Carhart is in the process of opening three new abortion mills—one in Iowa, one in Indiana and one in the Washington, D.C. area. Carhart claims he had no choice but to move on since Nebraska has a law in place that prohibits surgical abortion past the twentieth week. Carhart claims the law is more favorable in these other locations.
As appalling as this is to those preborn children whose mothers may patronize Carhart’s growing business, it is also a sign of the times in which we live and a sign of the enormity of the power the abortion industry has over the media—not to mention the political atmosphere.
Examples of this prejudice against the human rights of an entire class of persons abound. Why hasn’t the recent recommendation of Britain’s Royal College of Psychiatrists, for example, been reported in major media throughout the United States?
The College issued a statement which endorses the requirement that “information on possible mental and physical risks to the woman should be part of good practice in abortion provision.” The doctors point out that there are higher rates of mental disorder, for example, among women who abort a preborn child versus those who carry a baby to term.
Using the usual rhetorical subterfuge, a minister with Britain’s Department of Health stated that “advances” have been made “to ensure women have ‘safe, legal abortions.’” A sad statement, indeed. But then again, killing the preborn is a protected practice in Britain just as it is in the United
States.
The media has been silent on this debate.

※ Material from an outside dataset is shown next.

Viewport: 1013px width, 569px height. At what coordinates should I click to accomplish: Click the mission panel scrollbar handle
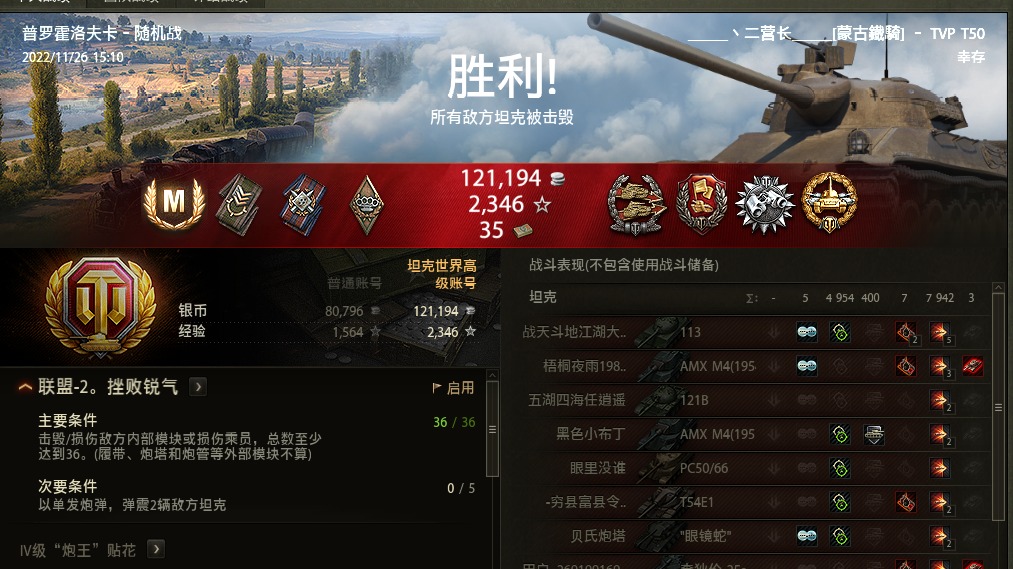pos(492,429)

Time magazine recently published an editorial discrediting a recent study finding that anorexics are more likely to have an “unplanned” pregnancy and abortion. The Norwegian study involved over 62,000 women and found that 24.2 percent of women with anorexia aborted a child versus 14.6 percent of other women.
The media has been silent on this debate.
But, when the Food and Drug Administration proposed using graphic pictures on cigarette packages, including pictures of cancer patients, diseased organs, or a crying baby next to the statement, “Smoking during pregnancy can harm your baby,” the media went wild. The Washington Post defined the use of some of the suggested pictures as “gruesome.” Jeffrey Lord suggested in his blog that this insistence by the government on warning against cigarette smoking opens “unwelcome” questions for the pro-aborts. He stated, “Cigarette smoking is, of course, a choice. It’s your body, if you choose to smoke, smoking is perfectly legal.” Lord likens the government’s use of pictures intended to warn people away from smoking to a pro-life activist’s pictures that warn against the horrors of abortion. He wonders what message our government is trying to send. Only time will tell, but one thing is for sure—if there is a danger posed to the multi-million dollar abortion industry, the media will not be silent.
Pro-life efforts to establish in the law that all human persons have human rights will continue to agitate those who look upon abortion as a simple right that belongs only to the child’s mother. As Bryan Kemper pointed out in a recent commentary, explaining why pro-life activists use pictures of the Jewish Holocaust to make the case for human personhood and against abortion, “We want to the world to understand that what makes us so sick about Jewish Holocaust is precisely what makes us sick about the Abortion Holocaust. We talk about the Dred Scott Supreme Court decision because we want people to see that Roe v. Wade is just as despicable.”
We have a moral responsibility to make it clear that there is a human person in existence from the beginning of his biological development regardless of media or political hypocrisy. We are obligated to use every tool at our disposal to expose the truth and debunk the lies of those who favor direct killing of preborn persons. Then and only then will the human rights of every person be equally respected and protected by law and society.